Utilization of a heterologous exocellular electron transfer pathway in Escherichia coliand Vibrio natriegens

The Gram-negative acidophile Acidithiobacillus ferrooxidans is capable of iron reduction through exocellular electron transfer. Its electron transfer chain spans across both membranes and the periplasm and consists of three c-type cytochromes and the copper redox protein rusticyanin. To circumvent the low biomass production of acidophilic microorganisms, the proteins were heterologously produced to accelerate protein characterization and interaction studies. The heterologous production of proteins from acidophilic microorganisms in neutrophilic expression hosts presents a challenge mainly due to the difference in extracellular and periplasmic pH which can affect protein folding and co-factor integration. Posttranslational modifications as well as the synthesis and incorporation of heme into the recombinant c-type cytochromes pose an additional challenge for the host. We reconstructed the iron reduction pathway from At. ferrooxidans in four different E. coli strains and Vibrio natriegens, an emerging biotechnology chassis. By screening the periplasmic, cytoplasmic and membrane fractions we showed that V. natriegens was able to produce more mature c-type cytochromes and rusticyanin than the E. coli hosts.
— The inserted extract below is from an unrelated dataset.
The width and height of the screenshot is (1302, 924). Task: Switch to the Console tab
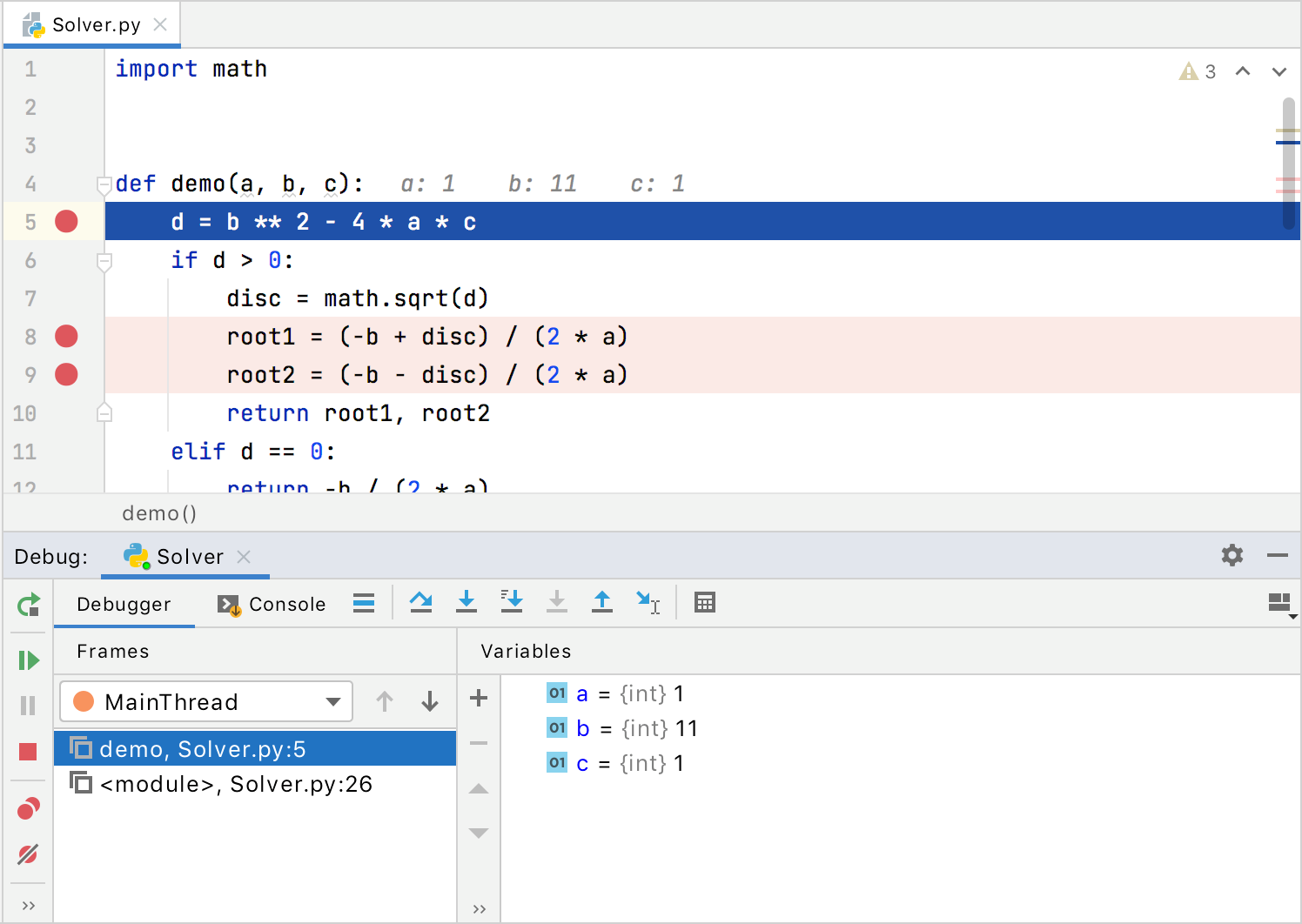tap(286, 603)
The periplasmic cytochrome c Cyc1 and rusticyanin were correctly translocated into the periplasm of the neutrophilic hosts while the inner and outer membrane-bound c-type cytochromes were present in the membrane fraction exclusively. The recombinant c-type cytochromes heterologously produced by V. natriegens and E. coli were redox-active. We were able to demonstrate that E. coli C43(DE3) is able to utilize the recombinant proteins from At. ferrooxidans for ferric iron reduction. To our knowledge, this is the first demonstration of electron transfer functionality of recombinant redox proteins from an acidophile in neutrophiles.